忍び寄る音
泉には泉へ注ぎ込まれる川と泉から出ていく二つの川があるようだ。俺と瑠璃ちゃんはまず、注ぎ込まれる川の方を探索することにした。
「マングローブとかの水辺に生えている木が邪魔で"祈りの花"はおろか雑草の類いすら生えているところが想像できないなぁ」
「大丈夫……きっとある。"祈りの花"はその生物の生きていけない環境でも……生きていけると錯覚させる植物……。淡水に生えないはずのマングローブが生えてるからこの上流にあるはず」
瑠璃ちゃんはそう言って木下などを覗きこむ。まぁ、マングローブは本来は淡水に生える木を指さない。しかし、ここは、淡水のはずなのに生えているは確かにおかしい。
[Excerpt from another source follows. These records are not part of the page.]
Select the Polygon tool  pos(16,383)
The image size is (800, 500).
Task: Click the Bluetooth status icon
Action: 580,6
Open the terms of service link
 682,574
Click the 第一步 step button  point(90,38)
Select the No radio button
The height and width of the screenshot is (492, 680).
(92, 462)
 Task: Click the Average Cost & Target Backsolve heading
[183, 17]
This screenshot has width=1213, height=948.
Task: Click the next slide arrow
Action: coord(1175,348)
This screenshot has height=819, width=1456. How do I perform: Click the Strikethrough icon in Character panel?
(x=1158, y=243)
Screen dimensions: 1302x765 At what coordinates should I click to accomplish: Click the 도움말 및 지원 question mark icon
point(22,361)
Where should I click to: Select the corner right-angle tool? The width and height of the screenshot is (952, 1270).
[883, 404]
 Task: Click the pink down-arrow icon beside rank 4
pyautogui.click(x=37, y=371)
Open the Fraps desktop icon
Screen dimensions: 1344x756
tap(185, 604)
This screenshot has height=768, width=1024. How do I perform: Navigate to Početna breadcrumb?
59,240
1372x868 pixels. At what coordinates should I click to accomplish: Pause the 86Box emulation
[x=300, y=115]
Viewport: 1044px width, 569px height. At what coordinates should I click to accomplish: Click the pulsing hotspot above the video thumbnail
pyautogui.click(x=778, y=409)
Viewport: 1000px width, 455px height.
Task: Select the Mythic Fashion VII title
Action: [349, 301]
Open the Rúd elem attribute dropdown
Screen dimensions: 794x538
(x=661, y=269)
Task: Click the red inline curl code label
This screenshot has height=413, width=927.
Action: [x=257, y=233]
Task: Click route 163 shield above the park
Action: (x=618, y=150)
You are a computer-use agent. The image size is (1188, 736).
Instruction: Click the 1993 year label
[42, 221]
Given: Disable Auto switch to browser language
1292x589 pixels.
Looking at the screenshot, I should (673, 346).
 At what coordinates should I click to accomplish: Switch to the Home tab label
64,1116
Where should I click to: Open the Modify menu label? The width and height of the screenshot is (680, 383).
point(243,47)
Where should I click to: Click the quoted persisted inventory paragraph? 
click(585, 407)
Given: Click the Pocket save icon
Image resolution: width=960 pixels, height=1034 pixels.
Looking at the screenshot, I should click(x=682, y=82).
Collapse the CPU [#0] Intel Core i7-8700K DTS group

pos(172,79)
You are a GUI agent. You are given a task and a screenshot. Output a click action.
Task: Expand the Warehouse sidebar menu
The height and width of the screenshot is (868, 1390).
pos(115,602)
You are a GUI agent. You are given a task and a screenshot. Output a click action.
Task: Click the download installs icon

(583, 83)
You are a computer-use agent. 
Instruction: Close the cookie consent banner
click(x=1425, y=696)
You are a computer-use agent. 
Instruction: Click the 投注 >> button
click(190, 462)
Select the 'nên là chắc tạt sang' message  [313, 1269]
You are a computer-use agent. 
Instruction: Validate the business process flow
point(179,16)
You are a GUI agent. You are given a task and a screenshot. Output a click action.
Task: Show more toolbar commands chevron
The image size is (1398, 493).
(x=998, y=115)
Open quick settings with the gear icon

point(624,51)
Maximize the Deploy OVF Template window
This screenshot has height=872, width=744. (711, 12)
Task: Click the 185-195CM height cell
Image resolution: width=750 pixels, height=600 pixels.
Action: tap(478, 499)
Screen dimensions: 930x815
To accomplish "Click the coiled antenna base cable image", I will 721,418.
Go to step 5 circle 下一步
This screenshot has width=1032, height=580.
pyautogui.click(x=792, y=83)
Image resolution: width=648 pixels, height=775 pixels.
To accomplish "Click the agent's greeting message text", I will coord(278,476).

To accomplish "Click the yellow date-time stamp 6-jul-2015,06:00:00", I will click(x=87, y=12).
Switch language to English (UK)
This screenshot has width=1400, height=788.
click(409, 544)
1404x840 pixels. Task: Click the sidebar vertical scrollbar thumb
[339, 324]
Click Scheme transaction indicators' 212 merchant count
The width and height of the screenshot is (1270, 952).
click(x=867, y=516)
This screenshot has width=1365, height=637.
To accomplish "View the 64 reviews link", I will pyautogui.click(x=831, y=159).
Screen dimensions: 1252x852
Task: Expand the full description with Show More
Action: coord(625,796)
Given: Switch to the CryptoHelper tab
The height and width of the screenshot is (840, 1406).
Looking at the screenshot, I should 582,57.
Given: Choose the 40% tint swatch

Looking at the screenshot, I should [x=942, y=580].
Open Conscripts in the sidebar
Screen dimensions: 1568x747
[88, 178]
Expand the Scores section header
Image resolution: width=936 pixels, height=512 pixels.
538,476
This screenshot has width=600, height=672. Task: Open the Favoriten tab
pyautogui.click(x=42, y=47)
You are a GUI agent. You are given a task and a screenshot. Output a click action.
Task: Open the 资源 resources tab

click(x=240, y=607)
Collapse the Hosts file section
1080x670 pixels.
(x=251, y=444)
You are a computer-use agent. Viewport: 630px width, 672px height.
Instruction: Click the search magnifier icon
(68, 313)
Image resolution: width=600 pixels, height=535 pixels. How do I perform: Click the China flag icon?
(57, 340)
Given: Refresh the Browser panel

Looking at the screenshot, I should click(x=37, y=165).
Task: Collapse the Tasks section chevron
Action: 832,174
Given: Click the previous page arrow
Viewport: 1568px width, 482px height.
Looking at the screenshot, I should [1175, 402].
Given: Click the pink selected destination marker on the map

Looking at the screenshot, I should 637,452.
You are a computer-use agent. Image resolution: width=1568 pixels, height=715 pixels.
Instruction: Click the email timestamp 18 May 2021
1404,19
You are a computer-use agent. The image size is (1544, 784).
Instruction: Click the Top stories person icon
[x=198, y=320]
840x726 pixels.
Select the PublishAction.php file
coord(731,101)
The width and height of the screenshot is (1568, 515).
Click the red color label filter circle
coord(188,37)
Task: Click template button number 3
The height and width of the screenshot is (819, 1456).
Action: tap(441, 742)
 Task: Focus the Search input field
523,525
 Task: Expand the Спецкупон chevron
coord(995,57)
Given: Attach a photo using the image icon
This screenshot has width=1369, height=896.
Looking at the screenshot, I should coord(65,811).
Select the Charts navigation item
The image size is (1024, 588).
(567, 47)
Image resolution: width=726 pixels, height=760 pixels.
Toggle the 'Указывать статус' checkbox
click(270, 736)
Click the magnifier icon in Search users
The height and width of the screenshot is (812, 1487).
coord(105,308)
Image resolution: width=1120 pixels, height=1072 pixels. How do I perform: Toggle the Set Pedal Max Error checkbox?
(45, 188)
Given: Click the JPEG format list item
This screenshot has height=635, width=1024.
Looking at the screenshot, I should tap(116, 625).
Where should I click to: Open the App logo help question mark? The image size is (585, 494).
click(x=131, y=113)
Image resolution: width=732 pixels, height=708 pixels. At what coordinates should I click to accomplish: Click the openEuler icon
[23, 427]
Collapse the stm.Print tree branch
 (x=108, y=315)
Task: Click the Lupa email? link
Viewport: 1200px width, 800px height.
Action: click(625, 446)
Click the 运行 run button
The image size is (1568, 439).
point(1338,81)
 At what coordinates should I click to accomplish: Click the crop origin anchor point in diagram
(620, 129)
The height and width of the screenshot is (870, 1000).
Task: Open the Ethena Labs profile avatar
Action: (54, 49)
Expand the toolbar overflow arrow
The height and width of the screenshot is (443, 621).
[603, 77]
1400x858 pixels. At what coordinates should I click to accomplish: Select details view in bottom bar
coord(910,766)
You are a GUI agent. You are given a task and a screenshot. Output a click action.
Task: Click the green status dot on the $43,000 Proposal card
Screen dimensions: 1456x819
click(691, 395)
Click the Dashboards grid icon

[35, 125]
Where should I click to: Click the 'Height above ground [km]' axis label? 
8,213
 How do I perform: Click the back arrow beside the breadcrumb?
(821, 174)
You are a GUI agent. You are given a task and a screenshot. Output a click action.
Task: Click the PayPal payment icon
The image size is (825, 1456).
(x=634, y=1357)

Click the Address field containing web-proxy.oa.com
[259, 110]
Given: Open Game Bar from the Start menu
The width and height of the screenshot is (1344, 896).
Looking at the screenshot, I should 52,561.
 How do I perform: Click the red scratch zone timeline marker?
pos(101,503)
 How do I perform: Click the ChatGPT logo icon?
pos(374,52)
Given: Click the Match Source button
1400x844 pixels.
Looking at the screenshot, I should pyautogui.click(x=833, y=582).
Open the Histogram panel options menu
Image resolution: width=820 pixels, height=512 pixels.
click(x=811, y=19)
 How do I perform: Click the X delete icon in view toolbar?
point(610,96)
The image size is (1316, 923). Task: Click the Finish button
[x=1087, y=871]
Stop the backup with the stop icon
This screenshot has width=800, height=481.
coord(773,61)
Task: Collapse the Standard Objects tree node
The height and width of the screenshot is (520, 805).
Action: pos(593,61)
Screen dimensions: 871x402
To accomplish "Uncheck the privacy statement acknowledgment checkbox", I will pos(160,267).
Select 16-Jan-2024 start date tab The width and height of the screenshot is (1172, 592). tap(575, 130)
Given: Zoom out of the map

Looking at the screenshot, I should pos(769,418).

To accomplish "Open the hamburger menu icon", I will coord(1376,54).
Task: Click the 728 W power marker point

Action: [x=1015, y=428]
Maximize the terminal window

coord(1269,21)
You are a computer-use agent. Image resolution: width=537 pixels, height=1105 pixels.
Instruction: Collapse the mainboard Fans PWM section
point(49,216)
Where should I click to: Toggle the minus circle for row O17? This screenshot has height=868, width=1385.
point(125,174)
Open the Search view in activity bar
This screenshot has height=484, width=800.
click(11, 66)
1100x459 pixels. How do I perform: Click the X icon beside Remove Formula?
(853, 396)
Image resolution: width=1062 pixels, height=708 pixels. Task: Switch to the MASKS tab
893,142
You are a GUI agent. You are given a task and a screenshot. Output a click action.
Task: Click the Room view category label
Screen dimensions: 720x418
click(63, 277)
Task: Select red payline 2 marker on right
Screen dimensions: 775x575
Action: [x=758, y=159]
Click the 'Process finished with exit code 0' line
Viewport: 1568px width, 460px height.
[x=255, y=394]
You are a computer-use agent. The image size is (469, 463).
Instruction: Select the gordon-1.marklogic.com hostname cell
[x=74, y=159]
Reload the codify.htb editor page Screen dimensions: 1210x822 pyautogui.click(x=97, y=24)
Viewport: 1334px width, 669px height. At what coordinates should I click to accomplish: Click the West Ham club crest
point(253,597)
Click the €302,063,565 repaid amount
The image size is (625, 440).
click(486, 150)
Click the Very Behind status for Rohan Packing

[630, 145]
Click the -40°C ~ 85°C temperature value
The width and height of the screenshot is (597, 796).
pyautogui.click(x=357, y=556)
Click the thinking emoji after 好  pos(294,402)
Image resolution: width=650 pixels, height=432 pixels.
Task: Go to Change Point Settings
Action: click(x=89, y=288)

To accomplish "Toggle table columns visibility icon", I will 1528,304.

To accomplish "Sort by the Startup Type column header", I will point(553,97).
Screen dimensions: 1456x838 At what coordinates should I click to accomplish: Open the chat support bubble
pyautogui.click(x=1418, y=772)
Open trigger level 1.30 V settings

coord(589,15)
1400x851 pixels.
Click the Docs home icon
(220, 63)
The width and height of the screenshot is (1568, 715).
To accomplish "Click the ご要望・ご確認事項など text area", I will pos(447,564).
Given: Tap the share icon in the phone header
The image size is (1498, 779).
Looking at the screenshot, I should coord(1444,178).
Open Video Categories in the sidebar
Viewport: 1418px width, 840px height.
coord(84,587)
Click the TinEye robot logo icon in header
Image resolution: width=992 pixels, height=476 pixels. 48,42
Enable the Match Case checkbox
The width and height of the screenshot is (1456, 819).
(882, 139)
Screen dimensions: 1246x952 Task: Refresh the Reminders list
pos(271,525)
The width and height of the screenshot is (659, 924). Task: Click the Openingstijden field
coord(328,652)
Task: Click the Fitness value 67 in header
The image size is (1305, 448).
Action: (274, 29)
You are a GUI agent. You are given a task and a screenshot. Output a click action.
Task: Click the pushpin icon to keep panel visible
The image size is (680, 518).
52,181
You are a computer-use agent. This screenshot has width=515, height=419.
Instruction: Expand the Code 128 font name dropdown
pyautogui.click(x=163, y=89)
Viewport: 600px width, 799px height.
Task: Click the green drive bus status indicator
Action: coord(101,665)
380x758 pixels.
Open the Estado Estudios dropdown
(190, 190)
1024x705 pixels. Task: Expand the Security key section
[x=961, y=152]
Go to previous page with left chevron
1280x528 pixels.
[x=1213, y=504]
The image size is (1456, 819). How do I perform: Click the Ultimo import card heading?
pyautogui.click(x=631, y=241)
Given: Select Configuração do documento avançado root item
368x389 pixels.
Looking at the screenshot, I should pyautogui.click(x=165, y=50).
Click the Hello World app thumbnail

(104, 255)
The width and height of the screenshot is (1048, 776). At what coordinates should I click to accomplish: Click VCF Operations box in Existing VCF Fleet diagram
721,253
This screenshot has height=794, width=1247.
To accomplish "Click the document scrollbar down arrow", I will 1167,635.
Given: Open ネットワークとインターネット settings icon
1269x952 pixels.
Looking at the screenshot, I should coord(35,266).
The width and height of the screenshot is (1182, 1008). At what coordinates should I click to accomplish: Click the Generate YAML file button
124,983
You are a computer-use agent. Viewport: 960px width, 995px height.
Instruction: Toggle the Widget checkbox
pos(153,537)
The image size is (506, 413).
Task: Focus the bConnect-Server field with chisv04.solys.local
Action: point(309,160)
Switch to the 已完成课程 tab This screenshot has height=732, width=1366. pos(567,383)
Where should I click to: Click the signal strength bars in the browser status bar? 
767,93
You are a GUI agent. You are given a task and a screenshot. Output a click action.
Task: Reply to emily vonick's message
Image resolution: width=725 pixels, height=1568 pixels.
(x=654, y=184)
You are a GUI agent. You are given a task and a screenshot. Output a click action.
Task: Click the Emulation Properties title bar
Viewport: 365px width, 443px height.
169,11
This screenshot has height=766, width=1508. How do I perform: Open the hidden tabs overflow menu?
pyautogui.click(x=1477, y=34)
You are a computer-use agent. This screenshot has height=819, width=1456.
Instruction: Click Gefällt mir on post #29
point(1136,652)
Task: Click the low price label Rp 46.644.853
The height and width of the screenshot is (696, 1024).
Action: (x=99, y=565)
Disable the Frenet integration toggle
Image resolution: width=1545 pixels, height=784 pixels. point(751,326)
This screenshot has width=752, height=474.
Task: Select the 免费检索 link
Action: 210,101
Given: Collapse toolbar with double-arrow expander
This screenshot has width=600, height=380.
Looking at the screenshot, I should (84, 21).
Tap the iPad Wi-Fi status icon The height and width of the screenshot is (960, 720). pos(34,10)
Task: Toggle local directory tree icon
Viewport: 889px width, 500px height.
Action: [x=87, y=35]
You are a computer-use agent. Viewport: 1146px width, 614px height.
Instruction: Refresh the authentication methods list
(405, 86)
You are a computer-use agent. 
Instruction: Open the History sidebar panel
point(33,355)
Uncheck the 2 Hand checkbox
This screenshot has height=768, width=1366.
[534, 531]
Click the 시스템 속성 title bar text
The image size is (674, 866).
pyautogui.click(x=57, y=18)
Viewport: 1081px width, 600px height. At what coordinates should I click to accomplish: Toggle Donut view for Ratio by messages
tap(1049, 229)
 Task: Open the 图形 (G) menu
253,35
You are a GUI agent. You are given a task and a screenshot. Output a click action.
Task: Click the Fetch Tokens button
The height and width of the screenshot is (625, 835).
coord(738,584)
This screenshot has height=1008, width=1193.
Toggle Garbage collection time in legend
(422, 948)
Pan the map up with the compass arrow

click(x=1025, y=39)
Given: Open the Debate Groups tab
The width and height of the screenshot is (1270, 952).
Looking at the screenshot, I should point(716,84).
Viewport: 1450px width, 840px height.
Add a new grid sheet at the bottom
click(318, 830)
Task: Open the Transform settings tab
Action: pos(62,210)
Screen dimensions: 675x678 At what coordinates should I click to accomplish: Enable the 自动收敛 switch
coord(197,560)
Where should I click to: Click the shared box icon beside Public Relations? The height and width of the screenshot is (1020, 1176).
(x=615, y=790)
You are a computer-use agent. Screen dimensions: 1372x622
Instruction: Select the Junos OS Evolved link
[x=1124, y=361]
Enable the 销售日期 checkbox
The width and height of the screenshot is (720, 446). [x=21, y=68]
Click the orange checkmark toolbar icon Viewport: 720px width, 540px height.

「この川の上流にその花が生えてるから生態系がごっちゃになってるってことか?」
「他にも……いっぱい……植物の種類があるのは……そう」
俺は、ここにきたときのことを思い出す。たしかに、熱帯、温帯、冷帯、乾燥帯の植物がごちゃ混ぜになっていた。ダブマスの侵食の影響だと考えていたがそれだけではなかったらしい。しかし、そこまで大地に影響を与えているものを勝手にとっても大丈夫なのだろうか……。
「瑠璃ちゃん、その花を摘んだらなんか問題が起こるとかそういうのは、ないよね?」
「"祈りの花"は……一ヶ所に百単位で……たくさん咲いている……。全部とらない限り……だいじょぶ」
「なるほどね」
俺は、ひとまず安心する。
数分歩いただろうか。さっきから木と川という光景から何も変わらず歩く疲労だけが溜まってくる。
本来はスキル"サーチ"を使えればよいのだがレアアイテム故に検索避けされている。はしゃいでぐんぐんと先に進んでいた瑠璃ちゃんもどうやら疲れてきたみたいだ。
「大丈夫?無理しないで乗りなよ」
俺はしゃがみこみ、おんぶを促すポーズをとる。
「ん……そんなにいうなら……折角だし」
ポンッとかわいい効果音が似合うように俺の背中にのってくる。俺は、瑠璃ちゃんをおぶったまま歩きだした。
ガサガサガサッ!
茂みの方からかすかに草が擦れる音がして振り返る。しかし、"五感強化"を使って調べてもそこには何もいないように思えた。
「どうしたの……?」
瑠璃ちゃんが心配そうに俺の顔を覗き混む。
「いや、大丈夫だ。進もう」
俺は、その場から早く離れるために少しだけ歩くスピードを早めた。
しかし、物音は俺をおってくる気配はない。
(気のせいだったんだろうか……。いや、何かはあそこに潜んできたはずだ)
根拠もない確信が俺の胸のなかを渦巻いてた。